> Raw data
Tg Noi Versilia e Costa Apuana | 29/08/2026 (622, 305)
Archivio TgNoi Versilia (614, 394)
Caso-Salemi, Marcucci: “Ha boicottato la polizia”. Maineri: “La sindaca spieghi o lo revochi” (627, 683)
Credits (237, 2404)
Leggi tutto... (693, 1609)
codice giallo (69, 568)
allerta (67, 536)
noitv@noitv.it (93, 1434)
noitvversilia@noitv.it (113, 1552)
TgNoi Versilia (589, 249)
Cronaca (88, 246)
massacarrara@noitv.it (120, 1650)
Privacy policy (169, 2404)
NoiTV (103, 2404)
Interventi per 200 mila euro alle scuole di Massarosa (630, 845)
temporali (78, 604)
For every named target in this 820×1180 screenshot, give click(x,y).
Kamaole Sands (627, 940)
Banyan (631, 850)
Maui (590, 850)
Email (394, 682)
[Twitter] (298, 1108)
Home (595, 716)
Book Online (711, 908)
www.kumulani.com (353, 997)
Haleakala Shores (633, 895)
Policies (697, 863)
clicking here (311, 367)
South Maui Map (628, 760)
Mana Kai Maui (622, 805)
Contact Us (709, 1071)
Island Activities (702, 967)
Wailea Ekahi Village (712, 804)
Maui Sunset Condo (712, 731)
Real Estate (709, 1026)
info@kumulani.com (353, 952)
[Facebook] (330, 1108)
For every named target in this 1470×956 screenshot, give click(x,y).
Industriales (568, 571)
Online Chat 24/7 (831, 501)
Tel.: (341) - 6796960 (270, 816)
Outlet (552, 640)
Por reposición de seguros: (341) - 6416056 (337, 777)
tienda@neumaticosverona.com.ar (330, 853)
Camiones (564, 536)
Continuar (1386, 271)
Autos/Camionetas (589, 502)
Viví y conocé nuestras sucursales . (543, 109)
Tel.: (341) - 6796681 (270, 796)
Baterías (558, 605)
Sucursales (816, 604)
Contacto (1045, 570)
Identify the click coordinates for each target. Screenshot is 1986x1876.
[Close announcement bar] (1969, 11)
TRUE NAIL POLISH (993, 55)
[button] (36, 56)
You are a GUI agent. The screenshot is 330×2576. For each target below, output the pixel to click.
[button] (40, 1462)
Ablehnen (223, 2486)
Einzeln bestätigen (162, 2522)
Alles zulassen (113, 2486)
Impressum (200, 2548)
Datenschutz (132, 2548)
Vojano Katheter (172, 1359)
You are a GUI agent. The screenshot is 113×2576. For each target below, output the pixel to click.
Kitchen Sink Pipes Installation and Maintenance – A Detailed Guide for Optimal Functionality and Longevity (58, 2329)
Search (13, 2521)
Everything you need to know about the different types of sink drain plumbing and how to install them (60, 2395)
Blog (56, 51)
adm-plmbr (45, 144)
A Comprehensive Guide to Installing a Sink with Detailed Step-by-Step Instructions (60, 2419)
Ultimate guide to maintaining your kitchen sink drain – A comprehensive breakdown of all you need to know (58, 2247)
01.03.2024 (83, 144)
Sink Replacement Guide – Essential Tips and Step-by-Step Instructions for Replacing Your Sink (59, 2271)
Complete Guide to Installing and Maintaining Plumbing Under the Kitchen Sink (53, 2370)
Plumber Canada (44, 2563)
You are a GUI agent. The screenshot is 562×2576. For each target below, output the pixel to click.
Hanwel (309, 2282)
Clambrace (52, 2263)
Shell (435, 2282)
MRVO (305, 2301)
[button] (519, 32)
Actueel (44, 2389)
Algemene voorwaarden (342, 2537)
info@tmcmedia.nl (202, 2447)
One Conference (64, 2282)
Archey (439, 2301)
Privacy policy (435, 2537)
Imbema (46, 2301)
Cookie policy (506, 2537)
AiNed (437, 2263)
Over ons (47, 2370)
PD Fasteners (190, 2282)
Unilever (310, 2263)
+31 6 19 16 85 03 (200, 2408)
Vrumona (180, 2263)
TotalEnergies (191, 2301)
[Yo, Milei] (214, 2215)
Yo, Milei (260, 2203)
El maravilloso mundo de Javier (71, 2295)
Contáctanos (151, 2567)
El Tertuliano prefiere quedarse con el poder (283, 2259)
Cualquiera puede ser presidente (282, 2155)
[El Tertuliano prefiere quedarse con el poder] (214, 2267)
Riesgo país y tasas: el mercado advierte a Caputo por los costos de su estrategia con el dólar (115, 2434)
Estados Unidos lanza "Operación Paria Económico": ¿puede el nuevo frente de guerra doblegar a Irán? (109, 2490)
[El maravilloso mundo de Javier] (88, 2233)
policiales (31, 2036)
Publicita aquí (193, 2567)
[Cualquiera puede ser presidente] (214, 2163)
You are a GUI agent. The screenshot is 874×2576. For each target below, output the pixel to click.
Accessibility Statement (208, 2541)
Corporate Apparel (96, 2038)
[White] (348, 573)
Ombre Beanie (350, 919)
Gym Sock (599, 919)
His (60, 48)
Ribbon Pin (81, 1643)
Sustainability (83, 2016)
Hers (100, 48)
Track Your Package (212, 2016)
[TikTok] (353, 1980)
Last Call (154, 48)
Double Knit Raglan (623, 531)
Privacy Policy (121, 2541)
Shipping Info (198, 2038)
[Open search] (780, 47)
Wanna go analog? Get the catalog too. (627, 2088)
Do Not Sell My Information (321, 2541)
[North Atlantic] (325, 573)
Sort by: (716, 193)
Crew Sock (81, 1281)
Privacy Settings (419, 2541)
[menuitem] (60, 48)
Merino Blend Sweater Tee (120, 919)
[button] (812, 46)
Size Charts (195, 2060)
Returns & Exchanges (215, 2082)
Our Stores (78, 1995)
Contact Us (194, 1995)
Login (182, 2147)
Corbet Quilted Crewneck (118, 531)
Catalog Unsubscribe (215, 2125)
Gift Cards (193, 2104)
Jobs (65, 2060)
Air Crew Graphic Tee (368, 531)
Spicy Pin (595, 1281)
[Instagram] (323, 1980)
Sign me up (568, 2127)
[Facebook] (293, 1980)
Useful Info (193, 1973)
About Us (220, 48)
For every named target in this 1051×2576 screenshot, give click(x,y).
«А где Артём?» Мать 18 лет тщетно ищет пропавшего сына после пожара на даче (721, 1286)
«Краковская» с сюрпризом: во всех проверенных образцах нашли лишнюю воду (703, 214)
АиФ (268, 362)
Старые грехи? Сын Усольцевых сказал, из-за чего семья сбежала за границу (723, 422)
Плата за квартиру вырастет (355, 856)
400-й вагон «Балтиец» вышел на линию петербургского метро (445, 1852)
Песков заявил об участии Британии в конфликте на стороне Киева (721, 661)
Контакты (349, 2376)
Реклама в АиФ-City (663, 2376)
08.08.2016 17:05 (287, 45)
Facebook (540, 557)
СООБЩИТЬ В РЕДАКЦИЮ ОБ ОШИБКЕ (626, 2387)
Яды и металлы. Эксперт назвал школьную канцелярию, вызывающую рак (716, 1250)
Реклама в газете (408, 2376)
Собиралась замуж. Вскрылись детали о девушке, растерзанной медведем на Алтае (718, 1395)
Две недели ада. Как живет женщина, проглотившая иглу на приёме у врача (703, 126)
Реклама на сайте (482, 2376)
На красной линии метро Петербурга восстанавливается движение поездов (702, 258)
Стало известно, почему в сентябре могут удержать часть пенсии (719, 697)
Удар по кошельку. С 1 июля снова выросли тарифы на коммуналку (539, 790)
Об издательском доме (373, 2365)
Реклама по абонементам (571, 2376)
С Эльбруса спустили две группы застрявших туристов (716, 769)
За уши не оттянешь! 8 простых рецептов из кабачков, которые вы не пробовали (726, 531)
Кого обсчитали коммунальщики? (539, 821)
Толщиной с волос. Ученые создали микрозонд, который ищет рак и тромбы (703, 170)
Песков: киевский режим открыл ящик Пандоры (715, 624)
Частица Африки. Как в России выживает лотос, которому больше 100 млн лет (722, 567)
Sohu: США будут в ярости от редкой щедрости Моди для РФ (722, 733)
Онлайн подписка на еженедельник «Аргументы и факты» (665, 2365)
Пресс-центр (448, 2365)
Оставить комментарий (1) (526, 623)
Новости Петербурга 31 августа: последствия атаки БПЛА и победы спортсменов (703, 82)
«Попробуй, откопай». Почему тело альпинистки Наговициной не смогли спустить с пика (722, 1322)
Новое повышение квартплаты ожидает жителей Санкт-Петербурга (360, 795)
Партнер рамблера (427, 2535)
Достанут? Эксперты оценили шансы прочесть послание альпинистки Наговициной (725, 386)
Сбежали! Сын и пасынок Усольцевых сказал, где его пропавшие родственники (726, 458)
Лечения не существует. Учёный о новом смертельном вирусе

> Activity
Repeat word for word every line from the start of the entries to the line holding "TgNoi Versilia (589, 249)", inclusive, and nothing else.

> Expected answer
Tg Noi Versilia e Costa Apuana | 29/08/2026 (622, 305)
Archivio TgNoi Versilia (614, 394)
Caso-Salemi, Marcucci: “Ha boicottato la polizia”. Maineri: “La sindaca spieghi o lo revochi” (627, 683)
Credits (237, 2404)
Leggi tutto... (693, 1609)
codice giallo (69, 568)
allerta (67, 536)
noitv@noitv.it (93, 1434)
noitvversilia@noitv.it (113, 1552)
TgNoi Versilia (589, 249)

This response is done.